→ **QUESTIONS ON THE MATERIAL**
**a.** Summarize the passage about the Delhi Wine Club dinner at Zanotta in two sentences.
**b.** In the passage about the Delhi Wine Club dinner at Zanotta, how many members does the narrator say the club has?
**c.** Extend the passage below about the Delhi Wine Club dinner at Zanotta, beginning after its final sentence.

→ **SOURCE PASSAGE**
[Start of section]

Sitting in Zanotta, the elegant Italian Restaurant at the Leela Gurgaon, chatting with Ambassador Roberto Toscano over Italy’s top meditation wine Amarone, looking at the 45 members spread across the restaurant actively debating whether the Amarone 2000 from Allegrini was in fact better than the Amarone 2003 Speri in their stemmed-glasses and whether Gaja Magari 2006 was the best wine of the evening or not, my thoughts kept on drifting back to an article I had chanced through a few days earlier.
‘Instead of large wine societies, dependent on the largesse of wine merchants and restaurants here in India for reasonable rates for their ‘wine evenings’, how about smaller gatherings to share selection brought in by friends? It would be cheaper, more personalized, and all together more enjoyable,’ the ET article had concluded.
I would burst into a smile and mental laughter thinking about it. The author had every right to suggest smaller groups gathering together which many of our members are doing routinely for several years.In all fairness, the article did refer to large wine societies only. Delhi Wine Club is neither large (160 members-just the manageable number for a classy 6 course dinner we were enjoying) nor a society. We are a group of wine lovers who have come together and over the years become an extended family, who enjoy paid dinners with 5-6 wines at least once a month. Some of us find the evenings rather expensive at Rs.1500 or more-tonight would have set most of us back by Rs.2300.

[End of section]

→ **ENTRIES SUPPLIED**
[Start of section]

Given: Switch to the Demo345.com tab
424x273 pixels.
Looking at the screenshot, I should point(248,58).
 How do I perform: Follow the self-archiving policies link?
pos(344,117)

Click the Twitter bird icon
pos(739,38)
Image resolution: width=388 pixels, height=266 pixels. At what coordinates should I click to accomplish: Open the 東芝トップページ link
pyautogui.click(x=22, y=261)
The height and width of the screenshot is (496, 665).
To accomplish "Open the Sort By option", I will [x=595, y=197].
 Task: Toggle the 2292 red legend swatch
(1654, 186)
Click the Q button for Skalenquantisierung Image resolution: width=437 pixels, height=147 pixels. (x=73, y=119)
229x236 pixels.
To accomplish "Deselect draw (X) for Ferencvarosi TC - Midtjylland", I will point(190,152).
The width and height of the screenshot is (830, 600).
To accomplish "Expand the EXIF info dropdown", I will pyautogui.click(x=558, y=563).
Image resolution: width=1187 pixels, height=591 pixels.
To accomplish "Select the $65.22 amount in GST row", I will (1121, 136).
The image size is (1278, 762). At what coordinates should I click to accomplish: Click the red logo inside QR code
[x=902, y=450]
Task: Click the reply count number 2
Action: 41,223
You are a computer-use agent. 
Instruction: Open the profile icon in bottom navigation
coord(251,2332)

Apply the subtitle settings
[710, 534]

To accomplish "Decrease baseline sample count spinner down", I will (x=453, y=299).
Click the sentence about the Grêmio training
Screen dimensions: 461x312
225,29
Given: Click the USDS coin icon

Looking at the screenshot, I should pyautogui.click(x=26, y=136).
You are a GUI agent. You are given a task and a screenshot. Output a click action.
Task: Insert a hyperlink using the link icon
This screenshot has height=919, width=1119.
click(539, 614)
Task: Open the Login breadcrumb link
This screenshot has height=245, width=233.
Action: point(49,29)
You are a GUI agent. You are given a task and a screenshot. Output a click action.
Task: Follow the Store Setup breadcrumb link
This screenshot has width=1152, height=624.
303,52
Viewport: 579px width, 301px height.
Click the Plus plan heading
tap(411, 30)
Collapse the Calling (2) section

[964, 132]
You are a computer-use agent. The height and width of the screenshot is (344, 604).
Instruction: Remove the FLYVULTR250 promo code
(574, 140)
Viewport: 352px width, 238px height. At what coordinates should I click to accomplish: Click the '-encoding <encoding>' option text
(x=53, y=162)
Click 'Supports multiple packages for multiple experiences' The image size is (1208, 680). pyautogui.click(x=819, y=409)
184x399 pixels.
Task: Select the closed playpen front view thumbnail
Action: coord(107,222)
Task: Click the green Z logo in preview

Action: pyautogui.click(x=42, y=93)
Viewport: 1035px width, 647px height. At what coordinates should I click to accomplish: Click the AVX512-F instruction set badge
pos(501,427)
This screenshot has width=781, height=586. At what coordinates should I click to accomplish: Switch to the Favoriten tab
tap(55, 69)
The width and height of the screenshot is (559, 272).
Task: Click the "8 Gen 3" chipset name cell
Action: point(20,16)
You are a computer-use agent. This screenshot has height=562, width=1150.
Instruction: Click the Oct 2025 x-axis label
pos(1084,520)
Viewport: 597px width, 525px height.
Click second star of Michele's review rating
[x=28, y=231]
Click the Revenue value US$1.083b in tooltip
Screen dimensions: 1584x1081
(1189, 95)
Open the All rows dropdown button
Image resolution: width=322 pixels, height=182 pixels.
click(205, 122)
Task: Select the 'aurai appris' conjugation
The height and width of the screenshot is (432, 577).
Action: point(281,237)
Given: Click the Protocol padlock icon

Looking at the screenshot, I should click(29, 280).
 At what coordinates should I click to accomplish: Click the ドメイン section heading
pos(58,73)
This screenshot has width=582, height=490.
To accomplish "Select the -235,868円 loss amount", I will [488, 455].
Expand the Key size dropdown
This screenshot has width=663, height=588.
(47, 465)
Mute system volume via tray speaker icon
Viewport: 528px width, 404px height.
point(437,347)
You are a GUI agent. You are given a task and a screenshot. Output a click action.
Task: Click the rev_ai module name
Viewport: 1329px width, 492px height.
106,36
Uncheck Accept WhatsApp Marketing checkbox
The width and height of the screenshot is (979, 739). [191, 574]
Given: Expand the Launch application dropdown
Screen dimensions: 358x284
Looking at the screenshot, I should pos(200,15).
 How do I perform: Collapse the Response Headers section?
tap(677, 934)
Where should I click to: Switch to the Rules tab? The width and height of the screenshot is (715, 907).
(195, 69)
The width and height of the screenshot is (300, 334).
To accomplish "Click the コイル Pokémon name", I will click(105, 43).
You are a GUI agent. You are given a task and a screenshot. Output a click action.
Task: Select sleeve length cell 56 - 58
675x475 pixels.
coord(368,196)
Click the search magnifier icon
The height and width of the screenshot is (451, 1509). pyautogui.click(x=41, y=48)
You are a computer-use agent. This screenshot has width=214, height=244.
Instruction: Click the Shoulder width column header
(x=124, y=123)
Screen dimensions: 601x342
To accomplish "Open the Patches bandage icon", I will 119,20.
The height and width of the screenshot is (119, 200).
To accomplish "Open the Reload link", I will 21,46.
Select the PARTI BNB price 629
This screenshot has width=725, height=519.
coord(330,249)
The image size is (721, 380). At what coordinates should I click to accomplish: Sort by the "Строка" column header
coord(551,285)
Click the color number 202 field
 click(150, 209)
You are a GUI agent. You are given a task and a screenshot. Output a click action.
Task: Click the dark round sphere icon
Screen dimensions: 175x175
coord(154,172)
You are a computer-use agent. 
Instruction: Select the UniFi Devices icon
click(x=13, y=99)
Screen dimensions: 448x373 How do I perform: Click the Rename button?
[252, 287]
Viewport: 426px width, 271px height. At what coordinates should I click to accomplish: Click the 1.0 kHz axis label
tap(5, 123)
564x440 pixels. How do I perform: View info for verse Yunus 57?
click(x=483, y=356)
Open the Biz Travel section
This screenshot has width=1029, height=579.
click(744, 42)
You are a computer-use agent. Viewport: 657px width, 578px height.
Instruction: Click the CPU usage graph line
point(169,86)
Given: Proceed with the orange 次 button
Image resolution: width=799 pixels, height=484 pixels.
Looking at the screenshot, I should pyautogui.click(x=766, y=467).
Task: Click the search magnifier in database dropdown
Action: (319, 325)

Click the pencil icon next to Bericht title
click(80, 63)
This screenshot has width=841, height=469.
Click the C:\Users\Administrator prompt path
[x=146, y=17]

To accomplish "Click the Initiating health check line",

[End of section]

→ **OUTPUTS BY TASK**
**a.** During a wine dinner at Zanotta in the Leela Gurgaon, where 45 members debated which Amarone was better, the narrator kept recalling an ET article that recommended small gatherings of friends over large wine societies that depend on merchants and restaurants. The narrator says the Delhi Wine Club, with 160 members, is neither large nor a society but a group of wine lovers who have become an extended family and hold paid dinners with 5-6 wines at least once a month, although some members find them expensive.

**b.** The club has 160 members.

**c.**
And yet, the house-full sign had tbeen put up before even sending the Menu or the wine list. The restaurant had decided to close it for the public for the evening. True, Aman Dhall, owner of Brindco from whom we had procured wines pitched in with a double magnum (3-liters) of the 2000 Amarone on his own. I had decided to get the Magari 2006 from Gaja’s Ca’Marcanda winery in Maremma because it was my friend Angelo Gaja’s 70th birthday on March 7 and I wanted to ‘celebrate’ it with the club members.
Were we dependent on the largesse of wine merchant or the restaurant? You've gotta be kidding, Economic Times! We pay for our dinners, of course at special prices. We pay for our wines, of course at special prices- sometimes the wines are even complimentary and we pay the taxes- which at 150% customs duty, 30% excise duty and 20% VAT are horrendous. My blood pressure shoots up when I think of Rs. 52,000 in customs, excise duties and VAT we had to pay to Brindco at a lunch for 30 members at Hotel Aman last year- the fine wines had been complimentary!
Next morning, I received a call from Hotel Leela. When are we having our next dinner at the Leela, I was asked? There are 2 more restaurants and 6 cuisines waiting to welcome the Delhi Wine Club, I was told. This was- and is the reality, ET! Wine Clubs like the DWC which has organised 157 dinners in less than 8 years, provide a platform to hotels and importers to showcase their restaurants and wines. No wonder most of them give us the open offers of coming back again, the very next month.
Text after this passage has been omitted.